----- Passage provided -----
Rabin described the operation in interviews with Voice of Israel Radio and the Army Radio Thursday. He affirmed that the most serious action was against the pro-Iranian Shiite Hezbollah guerrillas, who, “more than any other grouping in Lebanon, cooperates with (Yasir) Arafat’s wing of the Palestine Liberation Organization” and Syrian-backed PLO dissidents.

The battle to capture Maidoun village Wednesday, the main Hezbollah stronghold, cost the IDF three dead and 17 wounded. Between 40 and 50 guerrillas were killed, according to military sources.

Two of the IDF fatalities were officers. Capt. Zion Mizrachi 23, of Moshav Megadim south of Haifa, and Capt. Boaz Ravid, 26, of Bet Oved, were buried Thursday. Funeral services will be held Friday for Sgt. Marco Bernstein, 21, of Nahariya.

Rabin explained to the radio interviewers that Israel’s policy of protecting its northern settlements required that the area north of the border be kept free of terrorists.

He said the policy was established by the government in January 1985 and implemented five months later, when the IDF pulled out of southern Lebanon and set up the border security zone patrolled jointly with the Israel-backed South Lebanon Army.

SECURITY ZONE ‘NOT SUFFICIENT’

“The maintenance of the security zone is not sufficient, without preventive actions against terrorist targets, whether deep in Lebanon, or in the zone and its immediate environs,” Rabin said.

He said that without such initiatives, “we will be unable to ensure that the elements aiding anti-Israel terrorism and the various terrorist elements themselves, are kept out of the security zone.”

Rabin rejected suggestions that the IDF operation would only escalate violent confrontations with Hezbollah, Islamic zealots whose name means “Party of God” and who are strongly influenced by the Ayatollah Ruhollah Khomeini of Iran.
-----
▶ **Things to do**:
1 - In the news report on the Israeli operation in Lebanon, what did the battle to capture Maidoun village cost the IDF?
2 - Write out everything in the news report on the Israeli operation in Lebanon from "Rabin explained to" down to "free of terrorists.", word for word.
3 - Continue the news report on the Israeli operation in Lebanon, picking up after its final sentence.
----- Dataset entries -----
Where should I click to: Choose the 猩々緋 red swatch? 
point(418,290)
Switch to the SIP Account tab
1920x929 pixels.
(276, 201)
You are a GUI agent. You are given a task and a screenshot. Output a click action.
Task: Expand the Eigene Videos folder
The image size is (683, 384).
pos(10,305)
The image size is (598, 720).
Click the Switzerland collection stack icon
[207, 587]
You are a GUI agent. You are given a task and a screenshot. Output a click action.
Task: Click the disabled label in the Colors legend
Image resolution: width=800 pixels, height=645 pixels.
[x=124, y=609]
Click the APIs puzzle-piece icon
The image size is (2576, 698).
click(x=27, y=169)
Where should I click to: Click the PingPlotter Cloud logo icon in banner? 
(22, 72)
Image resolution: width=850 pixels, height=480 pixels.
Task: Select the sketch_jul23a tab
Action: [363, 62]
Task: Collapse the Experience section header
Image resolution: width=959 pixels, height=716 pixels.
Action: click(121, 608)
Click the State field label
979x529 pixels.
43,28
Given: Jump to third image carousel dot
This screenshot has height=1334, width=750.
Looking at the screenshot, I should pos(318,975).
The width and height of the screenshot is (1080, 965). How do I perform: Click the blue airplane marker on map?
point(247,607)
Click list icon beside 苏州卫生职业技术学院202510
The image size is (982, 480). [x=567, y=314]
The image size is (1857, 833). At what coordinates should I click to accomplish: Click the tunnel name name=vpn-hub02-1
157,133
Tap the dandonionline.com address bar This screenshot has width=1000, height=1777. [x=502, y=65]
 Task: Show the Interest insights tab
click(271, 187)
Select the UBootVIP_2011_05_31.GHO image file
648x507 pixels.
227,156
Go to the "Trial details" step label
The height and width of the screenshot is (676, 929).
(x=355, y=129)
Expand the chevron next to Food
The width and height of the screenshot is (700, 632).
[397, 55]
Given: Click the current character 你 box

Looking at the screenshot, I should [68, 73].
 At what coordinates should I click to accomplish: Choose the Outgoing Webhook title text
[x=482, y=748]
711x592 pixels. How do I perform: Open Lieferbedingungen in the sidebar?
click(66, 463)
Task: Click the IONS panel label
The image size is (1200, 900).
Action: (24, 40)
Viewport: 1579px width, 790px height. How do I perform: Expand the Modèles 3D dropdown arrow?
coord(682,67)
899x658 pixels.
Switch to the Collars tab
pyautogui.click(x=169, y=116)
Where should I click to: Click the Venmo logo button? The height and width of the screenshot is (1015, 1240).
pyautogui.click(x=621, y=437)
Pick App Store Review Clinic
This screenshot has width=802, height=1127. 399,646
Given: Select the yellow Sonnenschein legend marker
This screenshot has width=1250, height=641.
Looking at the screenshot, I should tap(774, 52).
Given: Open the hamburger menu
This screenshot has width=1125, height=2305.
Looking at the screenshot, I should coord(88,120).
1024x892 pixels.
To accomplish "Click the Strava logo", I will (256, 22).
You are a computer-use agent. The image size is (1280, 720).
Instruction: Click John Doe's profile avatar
-----
▶ **Your responses**:
1 - Three dead and 17 wounded.

2 -
Rabin explained to the radio interviewers that Israel’s policy of protecting its northern settlements required that the area north of the border be kept free of terrorists.

3 -
While he acknowledged that Hezbollah itself has not in the past tried to infiltrate into Israel, there have been instances of Hezbollah rocket attacks across the Israeli border.

The Israeli dead and wounded, all paratroopers, were hit by shell fire from a Shiite artillery unit of the Lebanese army. Most of the wounded were struck by shrapnel. One of the wounded who was seriously hurt was reported out of danger in the intensive care unit at Rambam Hospital in Haifa Thursday.

Two other soldiers were treated for moderate wounds. The rest were only slightly hurt.

The casualties occurred during the second phase of the operation, when the IDF paratroopers, supported by artillery and a small tank force, stormed Maidoun and engaged in house-to-house fighting. Attack helicopters destroyed three Lebanese army artillery pieces north of Maidoun and another was destroyed by IDF artillery.

The IDF had overwhelming fire-power but it was confronted by a tenacious foe who had turned Maidoun into a veritable fortress after ousting the civilian population two years ago.

The guerrillas, equipped with anti-aircraft and anti-tank guns, were holed up in a labyrinth of trenches and bunkers.